I. THE HILL REACTION

A. Introduction

R. Hill and his colleagues made an important contribution to photosynthesis research when they discovered in the 1930'2 that the process of oxygen release can be separated from CO2 fixation. Hill found that isolated chloroplast fragments can be induced to evolve oxygen if a compound capable of being reduced is provided to a chloroplast suspension in light. In the intact leaf, ferredoxin accepts the electron excited in the chloroplast isolation process used by Hill (and this lab) causes these electron acceptors to be lost; therefore, an artificial acceptor is supplied (i.e. 2.6-dichlorophenol indophenol or DCPIP). DCPIP is blue when oxidized (quinone form), but becomes colorless when reduced to its phenolic state:

The rate of oxygen release in isolated chloroplasts may be determined colorimetrically by measuring the rate of loss of blue color as DCPIP is reduced.

B. Procedure

1. Chloroplast isolation.

a.) Weigh about 8g of spinach leaves that have had midveins and petioles removed. (In order to preserve chloroplast activity these leaves have been kept in the dark and cold since they were purchased.)

b.) Rinse the leaves in ice water, then cut them into pieces about 1cm square. Place the leaf pieces into a pre-chilled blender with 40 ml ice-cold 0.5M sucrose. Blend for 15 sec at top speed, wait about 10 sec, then blend again for 10 sec. Squeeze the leaf slurry through four layers of cheesecloth into a pre-chilled beaker. Pour equal amounts of the filtered, green slurry into two centrifuge tubes (30 ml size). Store the filled tubes in a beaker filled with ice until they can be centrifuged.

c.) Centrifuge the slurry at 200x gravity for 3 min. Unwanted whole cells and cell wall debris are spun to the bottom of the tube at this speed. Decant the supernatant into fresh, cold centrifuge tubes and centrifuge at 1,000x gravity for 7 min. This will spin the chloroplasts down to the bottom of the tube.

Discard the supernatant this time, and resuspend the bottom pellet of chloroplasts into 10 ml of cold 0.5M sucrose, by using a glass rod. After the chloroplasts have been resuspended, combine test tubes and spin again at 1,000x gravity for 7 min to obtain a pellet of moderately pure chloroplasts. Discard the supernatant, and resuspend the pelletin 25 ml of cold 0.1M phosphate buffer at pH 6.5. Keep the chloroplast suspension in an ice bath.

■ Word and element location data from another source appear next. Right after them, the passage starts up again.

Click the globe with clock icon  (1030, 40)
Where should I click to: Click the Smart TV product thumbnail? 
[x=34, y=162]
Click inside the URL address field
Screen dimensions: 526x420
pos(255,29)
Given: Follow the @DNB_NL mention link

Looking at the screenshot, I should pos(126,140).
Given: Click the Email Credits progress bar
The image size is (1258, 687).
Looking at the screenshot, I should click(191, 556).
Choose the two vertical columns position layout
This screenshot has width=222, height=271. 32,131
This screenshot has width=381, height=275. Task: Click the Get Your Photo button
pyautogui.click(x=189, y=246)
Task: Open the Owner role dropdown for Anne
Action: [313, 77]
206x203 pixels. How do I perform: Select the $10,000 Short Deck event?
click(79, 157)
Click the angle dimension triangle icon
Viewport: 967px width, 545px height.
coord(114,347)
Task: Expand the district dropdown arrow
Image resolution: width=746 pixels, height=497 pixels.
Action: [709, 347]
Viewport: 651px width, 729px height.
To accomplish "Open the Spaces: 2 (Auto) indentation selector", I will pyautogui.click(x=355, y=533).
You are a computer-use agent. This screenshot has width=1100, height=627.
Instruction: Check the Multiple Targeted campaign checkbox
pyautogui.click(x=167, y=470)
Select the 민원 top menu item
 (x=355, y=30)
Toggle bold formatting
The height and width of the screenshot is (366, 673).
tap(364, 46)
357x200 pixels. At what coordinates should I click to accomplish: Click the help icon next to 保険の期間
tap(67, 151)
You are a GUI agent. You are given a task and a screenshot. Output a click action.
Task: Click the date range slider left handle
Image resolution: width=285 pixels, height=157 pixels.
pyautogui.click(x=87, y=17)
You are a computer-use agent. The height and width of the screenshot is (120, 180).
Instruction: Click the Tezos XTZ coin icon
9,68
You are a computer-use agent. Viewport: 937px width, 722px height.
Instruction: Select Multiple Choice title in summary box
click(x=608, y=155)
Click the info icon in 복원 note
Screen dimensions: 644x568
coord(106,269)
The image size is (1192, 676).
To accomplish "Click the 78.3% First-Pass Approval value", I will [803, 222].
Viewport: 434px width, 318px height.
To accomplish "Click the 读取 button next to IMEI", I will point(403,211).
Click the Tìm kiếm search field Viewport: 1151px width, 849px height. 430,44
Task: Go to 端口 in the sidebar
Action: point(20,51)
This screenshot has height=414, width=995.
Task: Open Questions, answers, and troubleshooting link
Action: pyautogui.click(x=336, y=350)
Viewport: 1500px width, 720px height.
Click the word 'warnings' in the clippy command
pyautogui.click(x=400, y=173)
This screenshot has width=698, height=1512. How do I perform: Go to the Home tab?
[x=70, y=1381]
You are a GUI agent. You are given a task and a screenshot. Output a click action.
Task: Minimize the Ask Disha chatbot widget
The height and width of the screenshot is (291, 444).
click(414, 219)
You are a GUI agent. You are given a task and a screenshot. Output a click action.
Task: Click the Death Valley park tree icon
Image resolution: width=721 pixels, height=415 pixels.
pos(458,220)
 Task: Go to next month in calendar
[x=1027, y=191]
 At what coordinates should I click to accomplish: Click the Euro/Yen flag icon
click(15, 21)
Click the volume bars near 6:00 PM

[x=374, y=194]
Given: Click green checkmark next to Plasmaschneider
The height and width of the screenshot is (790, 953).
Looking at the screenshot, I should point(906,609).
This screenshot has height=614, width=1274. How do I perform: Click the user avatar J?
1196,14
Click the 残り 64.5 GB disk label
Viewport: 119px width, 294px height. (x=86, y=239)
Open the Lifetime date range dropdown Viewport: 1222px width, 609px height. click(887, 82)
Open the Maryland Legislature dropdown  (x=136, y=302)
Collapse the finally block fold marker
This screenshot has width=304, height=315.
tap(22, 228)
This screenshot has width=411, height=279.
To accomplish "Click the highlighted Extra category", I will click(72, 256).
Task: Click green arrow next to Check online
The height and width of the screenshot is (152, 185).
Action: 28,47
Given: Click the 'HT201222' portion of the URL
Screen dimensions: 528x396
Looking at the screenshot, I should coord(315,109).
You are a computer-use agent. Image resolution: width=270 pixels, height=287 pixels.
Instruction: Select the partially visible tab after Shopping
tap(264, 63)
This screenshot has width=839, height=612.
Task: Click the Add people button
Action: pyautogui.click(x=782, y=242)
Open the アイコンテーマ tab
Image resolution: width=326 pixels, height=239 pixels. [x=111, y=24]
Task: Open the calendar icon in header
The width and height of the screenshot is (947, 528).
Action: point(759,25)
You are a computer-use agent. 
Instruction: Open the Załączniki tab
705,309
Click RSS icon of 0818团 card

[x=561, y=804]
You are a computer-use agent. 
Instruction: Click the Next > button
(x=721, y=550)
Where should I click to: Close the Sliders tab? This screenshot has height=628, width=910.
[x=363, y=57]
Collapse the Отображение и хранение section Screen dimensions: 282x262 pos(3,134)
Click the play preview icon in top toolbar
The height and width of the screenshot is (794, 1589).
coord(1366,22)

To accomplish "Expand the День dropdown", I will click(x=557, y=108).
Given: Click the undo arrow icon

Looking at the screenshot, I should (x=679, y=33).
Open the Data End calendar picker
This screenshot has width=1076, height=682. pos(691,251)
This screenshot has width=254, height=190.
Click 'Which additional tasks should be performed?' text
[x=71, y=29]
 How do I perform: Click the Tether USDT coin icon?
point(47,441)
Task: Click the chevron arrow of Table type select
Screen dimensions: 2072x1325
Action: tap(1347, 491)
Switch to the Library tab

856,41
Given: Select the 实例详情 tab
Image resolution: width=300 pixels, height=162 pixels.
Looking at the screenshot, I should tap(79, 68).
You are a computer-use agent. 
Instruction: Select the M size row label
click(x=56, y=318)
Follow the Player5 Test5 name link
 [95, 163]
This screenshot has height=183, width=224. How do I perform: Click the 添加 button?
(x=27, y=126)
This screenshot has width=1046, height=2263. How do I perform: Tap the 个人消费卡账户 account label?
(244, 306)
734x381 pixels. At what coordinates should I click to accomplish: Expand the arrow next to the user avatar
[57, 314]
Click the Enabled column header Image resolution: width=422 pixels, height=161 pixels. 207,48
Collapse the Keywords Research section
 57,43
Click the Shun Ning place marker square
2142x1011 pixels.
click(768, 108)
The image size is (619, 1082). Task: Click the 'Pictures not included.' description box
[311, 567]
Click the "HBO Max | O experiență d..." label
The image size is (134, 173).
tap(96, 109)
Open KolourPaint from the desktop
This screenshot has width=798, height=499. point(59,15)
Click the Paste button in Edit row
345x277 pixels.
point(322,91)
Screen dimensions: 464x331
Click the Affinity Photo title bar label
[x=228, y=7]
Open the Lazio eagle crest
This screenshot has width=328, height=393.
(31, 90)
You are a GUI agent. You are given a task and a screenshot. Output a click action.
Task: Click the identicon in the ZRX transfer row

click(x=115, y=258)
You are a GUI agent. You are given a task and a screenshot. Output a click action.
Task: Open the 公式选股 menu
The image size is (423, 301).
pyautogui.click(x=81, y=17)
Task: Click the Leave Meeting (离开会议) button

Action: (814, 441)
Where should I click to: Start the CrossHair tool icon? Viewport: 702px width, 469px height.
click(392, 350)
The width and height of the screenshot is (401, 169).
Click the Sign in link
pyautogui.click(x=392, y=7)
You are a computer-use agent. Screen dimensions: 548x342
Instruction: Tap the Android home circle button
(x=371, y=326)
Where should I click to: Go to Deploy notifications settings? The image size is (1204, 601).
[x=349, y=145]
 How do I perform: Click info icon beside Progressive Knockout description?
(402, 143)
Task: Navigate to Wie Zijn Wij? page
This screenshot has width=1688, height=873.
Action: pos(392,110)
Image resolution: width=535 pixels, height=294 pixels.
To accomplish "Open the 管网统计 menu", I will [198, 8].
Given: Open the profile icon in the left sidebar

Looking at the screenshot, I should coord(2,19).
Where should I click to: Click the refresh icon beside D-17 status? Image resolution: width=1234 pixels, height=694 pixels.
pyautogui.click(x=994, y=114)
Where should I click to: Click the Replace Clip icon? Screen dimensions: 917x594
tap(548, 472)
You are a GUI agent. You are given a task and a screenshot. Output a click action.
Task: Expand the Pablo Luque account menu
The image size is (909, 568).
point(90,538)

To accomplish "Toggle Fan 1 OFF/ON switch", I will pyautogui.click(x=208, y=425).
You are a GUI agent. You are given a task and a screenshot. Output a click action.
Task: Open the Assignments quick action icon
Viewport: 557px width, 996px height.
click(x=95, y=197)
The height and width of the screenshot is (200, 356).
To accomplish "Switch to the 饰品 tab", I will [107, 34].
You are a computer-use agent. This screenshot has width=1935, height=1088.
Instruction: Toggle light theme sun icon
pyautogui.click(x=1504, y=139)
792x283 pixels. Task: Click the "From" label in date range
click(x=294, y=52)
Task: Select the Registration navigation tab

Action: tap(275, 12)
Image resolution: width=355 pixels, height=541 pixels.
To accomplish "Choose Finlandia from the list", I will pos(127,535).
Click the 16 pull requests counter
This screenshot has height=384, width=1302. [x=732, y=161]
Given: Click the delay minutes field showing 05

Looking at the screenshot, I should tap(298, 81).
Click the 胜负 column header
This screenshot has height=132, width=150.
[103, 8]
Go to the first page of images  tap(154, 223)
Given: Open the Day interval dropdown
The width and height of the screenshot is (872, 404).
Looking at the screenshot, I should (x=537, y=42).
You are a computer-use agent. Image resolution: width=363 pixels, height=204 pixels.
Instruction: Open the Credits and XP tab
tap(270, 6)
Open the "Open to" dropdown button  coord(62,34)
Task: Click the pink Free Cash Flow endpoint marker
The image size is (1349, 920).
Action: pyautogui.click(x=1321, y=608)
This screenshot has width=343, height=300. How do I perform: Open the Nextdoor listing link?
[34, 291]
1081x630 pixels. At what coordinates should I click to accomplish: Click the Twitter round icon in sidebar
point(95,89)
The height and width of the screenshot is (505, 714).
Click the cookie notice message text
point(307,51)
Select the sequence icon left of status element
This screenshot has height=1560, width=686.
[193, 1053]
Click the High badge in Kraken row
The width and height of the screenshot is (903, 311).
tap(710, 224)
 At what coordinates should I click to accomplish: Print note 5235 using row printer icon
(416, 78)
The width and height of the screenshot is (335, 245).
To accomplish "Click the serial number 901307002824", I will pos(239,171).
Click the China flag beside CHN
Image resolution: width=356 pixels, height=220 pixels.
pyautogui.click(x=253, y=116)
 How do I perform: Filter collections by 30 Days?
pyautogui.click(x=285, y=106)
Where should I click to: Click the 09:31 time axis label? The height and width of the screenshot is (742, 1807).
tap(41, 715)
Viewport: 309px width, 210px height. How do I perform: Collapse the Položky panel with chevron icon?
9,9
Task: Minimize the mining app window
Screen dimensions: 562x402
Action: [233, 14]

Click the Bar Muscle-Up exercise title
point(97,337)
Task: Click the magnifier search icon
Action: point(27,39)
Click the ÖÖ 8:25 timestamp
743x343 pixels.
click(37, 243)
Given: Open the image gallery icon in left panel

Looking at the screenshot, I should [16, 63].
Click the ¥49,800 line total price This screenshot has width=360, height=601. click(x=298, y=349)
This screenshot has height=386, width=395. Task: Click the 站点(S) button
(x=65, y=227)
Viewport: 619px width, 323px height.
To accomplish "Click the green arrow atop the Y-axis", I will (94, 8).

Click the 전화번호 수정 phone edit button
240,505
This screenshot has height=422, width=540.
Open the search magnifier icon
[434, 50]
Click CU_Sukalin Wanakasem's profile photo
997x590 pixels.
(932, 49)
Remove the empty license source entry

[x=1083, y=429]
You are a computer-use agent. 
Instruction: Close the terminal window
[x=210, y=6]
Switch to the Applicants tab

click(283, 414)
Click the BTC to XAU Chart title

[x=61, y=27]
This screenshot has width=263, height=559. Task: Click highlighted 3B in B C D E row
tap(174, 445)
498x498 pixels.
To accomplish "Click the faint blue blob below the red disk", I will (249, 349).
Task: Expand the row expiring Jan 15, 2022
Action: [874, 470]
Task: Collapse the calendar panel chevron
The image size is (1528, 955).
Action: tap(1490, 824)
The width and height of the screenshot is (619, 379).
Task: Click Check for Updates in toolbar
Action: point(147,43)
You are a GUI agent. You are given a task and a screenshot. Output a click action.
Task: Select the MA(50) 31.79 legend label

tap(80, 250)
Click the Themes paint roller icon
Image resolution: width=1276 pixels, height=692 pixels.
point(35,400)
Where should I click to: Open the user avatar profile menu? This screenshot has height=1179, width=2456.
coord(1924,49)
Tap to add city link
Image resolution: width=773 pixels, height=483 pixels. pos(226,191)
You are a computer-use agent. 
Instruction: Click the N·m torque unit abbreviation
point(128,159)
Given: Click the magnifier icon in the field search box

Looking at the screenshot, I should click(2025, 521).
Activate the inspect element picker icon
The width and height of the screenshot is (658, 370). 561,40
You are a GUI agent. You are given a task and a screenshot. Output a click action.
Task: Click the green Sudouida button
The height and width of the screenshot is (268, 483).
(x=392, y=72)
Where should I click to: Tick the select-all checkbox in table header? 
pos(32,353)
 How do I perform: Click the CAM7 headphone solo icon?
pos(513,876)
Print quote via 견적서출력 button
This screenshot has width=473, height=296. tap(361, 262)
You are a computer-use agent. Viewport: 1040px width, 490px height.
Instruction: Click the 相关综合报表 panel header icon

2. Effect of Light Intensity on Chloroplast Activity.

a.) Obtain 6 test tubes and add the reagents as listed in Table 1. Thoroughly mix the contents of each test tube.

b.) Place the colorimeter wave length setting at 600 nm, adjust the infinite absorbance setting without using a colorimeter tube (this will block the colorimeter light path with a shutter), then adjust zero absorbance using a water-filled colorimeter tube. Measure the absorbance of the six solutions after transferring a sample into a colorimeter tube. Return the solution to its original test tube after measuring absorbance. Note: (See instructions on the use of the colorimeter.)

c.) Place the test tubes in a water-filled beaker (to prevent heating from the incandescent lamp), and at the light source distances specified. Place the DCPIP control and the tube wrapped in aluminum foil in water-filled beakers 60 cm from the light source.

d.) Calibrate chloroplast activity by measurement of the absorbance of treatments #3 to #6 after five minutes. If the dye in treatment #3 (closest to the light) has turned colorless, discard all the tubes, and set them up again using 0.5 ml chloroplast suspension. If the absorbance of treatment #3 has not diminished by at least 20%, discard all tubes and remake them, using 2.0 ml chloroplast suspension. Otherwise, continue the light treatment.

e.) Measure the absorbance of treatments #3 through #6 at five minute intervals until most of the dye in treatment #3 is decolorized. Measure the absorbance of all treatments at the end of the experiment, and record the values. Calculate and graph the absorbance for each treatment as a function of time on the first graph of your report. Compute the portion of light reaching the three farthest distances by use of the relationship that light diminishes as the square of the distance. Use 1.0 as the relative intensity at the 30 cm distance. On a second graph, plot the change in absorbance during the first ten minutes as a function of relative light intensity.